Examination of Witnesses (Questions 60 - 79)

TUESDAY 2 JUNE 1998

PROFESSOR ROBERT BLACKBURN AND DR DAVID BUTLER

  60. Finally, would you recommend that Registration Officers pursue people who do not register much more effectively than they do at the moment?
  (Dr Butler) Yes. It is a question of the costs. Again, in the electoral administrators' literature you will see the costs of canvassing, whether you do a second mailing, a third mailing, whether you canvass and you canvass in particular hard areas.

  61. I mean more particularly the area of sanctions.
  (Dr Butler) I do not think I know enough about the sanctions to say anything useful. I am quite clear that you will find that a lot of people have given an awful lot of time to thinking about that and will give you nice compact solid evidence.
  (Professor Blackburn) There is always room for improvement. The returning officers at local authorities have made big efforts to improve and I think improvements have been made over the last ten or 15 years. I think on the earlier question, you asked about double or multiple registration. So far as I am aware no detailed statistical survey has been done on this at all. It is something that I think would be a useful function for someone to carry out. An Electoral Commission as part of its role would be clearing accounts for electoral statistics. If they were asked to do research into this by, say, a parliamentary Committee it is the type of thing that it could do. It could obviously be quite a time consuming and laborious exercise. I think my concern about that is the underlying principle. Again, do we think it is a good idea that people can register in more than one constituency or not? I am a bit concerned that we are attaching too much significance to administrative criteria because I think that the underlying principles of electoral law are very important as well. It is the principle itself that we should be applying here and perhaps the overriding consideration should be whether it is important it should be retained or whether it should be done away with.
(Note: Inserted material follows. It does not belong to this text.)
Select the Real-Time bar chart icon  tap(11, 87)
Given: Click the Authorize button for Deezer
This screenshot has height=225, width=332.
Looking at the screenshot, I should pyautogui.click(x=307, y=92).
  62. The principle surely is to maximise the opportunities for our citizens to vote and we do not wish to deny those away from home, students for example or even second homeowners, on the day of the General Election the right to vote. So we must be in favour in general terms.
  (Professor Blackburn) Is it right that some voters have got a choice as to where they cast their vote? They may care to cast their vote in a marginal constituency as opposed to a safe seat whereas others cannot. And those people are likely to be the better off if they have got more than one place of residence than other people. My view is that one should be registered to vote in one constituency only and that should be your main residence. I realise of course there is a slight problem in this in that it is not something that appeals to MPs—I am certainly not impugning MPs' motives—but of course it is politically convenient or advantageous for MPs to vote in the constituency they represent as opposed to where they live at home but I hope that would not be a reason for obstructing what seems to me to be otherwise a good principle of election law.
  (Dr Butler) Could I suggest there is an answer here? If you say you do not want double registration you could do what they do in Australia where there is a central place in every constituency where you can vote in any other constituency. The essence of the Australian situation however is that because they have compulsory voting and because of preferential voting they do not finalise election results for about five or six days after the election. In fact in all but half a dozen constituencies it is quite plain on the night and it does not actually hang up the formation of government. In Britain we have this impulse to get everything fixed the moment we have voted. The new PM lands in Downing Street the next day. We work terribly fast. If we could tolerate either advance voting where people could vote up to three or four days before polling day and then have their votes included or to adjust the final total votes (which would affect half a dozen seats where the majority was under 200 but otherwise would not affect the outcome) you could have an arrangement for postal votes to be included in the final totals which would enable you to increase your turnout and have single registration. This kind of thing which needs to be looked into in administrative detail. The Australians do it quite successfully. They offer an analogy that is worth looking into.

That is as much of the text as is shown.